The son had previously sent notice to the daughters that he intended to exercise his option to buy the home; however, a dispute arose among them regarding what the fair market value of the home was and how such a value should be determined. The daughters obtained appraisals from two separate appraisers and ultimately offered to sell the home at the higher of the two appraised values because of the maintenance costs they had incurred during the dispute. The son decided that he no longer wanted to buy the home because of the dispute, and the daughters sought a court order to compel him to go through with the purchase.
The court decided that the term “fair market value” standing alone was not specific enough to meet the criteria for determining that a valid contract existed between the son and the daughters, and therefore, the son had not breached a contract. In order for the court to be able to compel the son to carry out his earlier stated intent to buy the property, the court found that there needed to be more specific language beyond the term “fair market value” for the parties to determine how the property should be valued. The court pointed to a variety of different, but equally valid, valuation methods used by appraisers to establish a property’s value depending upon the anticipated uses of the property. And because the codicil to the will did not clearly define how the price was to be determined, the court felt that it would be inappropriate to force the son to purchase the property under such vague conditions for setting a fair price for the property.
Even though this Virginia court case does not apply in other states, it can be helpful to property owners who intend that their property be sold when they pass away or are otherwise unable to decide on an appropriate purchase price. If property is to be offered at “fair market value,” a concrete valuation method should be clearly spelled out in the relevant estate planning documents, such as a will or trust.

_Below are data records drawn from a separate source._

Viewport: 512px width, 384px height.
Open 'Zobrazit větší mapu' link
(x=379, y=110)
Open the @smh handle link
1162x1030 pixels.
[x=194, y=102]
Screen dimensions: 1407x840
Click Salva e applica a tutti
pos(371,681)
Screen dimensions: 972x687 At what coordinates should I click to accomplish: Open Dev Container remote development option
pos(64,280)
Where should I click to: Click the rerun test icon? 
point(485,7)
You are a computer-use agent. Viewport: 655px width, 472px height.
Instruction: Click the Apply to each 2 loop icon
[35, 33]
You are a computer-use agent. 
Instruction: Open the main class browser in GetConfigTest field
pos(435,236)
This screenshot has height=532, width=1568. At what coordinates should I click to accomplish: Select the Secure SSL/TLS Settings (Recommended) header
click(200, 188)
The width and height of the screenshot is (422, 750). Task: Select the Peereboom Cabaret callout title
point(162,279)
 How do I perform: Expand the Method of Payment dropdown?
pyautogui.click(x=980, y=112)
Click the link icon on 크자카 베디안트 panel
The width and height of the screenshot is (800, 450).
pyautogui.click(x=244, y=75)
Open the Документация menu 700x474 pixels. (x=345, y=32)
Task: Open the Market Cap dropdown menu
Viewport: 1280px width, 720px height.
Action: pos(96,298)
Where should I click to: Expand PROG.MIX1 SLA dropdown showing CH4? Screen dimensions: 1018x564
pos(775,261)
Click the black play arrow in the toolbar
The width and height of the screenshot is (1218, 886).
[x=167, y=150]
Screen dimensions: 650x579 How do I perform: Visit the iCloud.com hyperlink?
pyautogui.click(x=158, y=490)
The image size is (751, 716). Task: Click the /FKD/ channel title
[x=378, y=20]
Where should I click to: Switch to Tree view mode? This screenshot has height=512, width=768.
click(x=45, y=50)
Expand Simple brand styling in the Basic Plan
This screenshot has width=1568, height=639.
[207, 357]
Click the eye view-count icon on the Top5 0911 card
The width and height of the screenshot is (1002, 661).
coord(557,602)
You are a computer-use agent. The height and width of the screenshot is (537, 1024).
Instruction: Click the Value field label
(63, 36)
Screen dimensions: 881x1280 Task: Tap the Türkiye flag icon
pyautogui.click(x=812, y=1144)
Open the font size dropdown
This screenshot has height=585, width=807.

For example, you could require that at least two independent appraisals be done and the mean (or average) of the two prices be used as the “fair market value.” You could also get more specific and list who will pay for the appraisals or which appraisal methods should be used—i.e., the cost approach, the income approach, the sales approach, or other well-recognized methods.
Another simple option could be to tie the definition of “fair market value” to the tax assessment value established by the county in which the property resides. If tax assessment values are traditionally too low or too high in your area, you could spell out an approach in which you add or subtract an additional percentage of the price to the tax-assessed value to get closer to what you believe is a more accurate fair market value for the property.
Once a value is determined, consider whether you want to allow your executor or trustee to provide financing for the buyer so the buyer can avoid using a lender to finance the purchase of the property. This may make sense in cases in which a child or friend has a poor credit rating and would be unable to obtain a mortgage on their own. On the other hand, if there is already tension between family members, it may be best to require the individual buying the property to obtain their own financing so that the beneficiaries of the trust or estate receive the value of the property in cash as soon as possible.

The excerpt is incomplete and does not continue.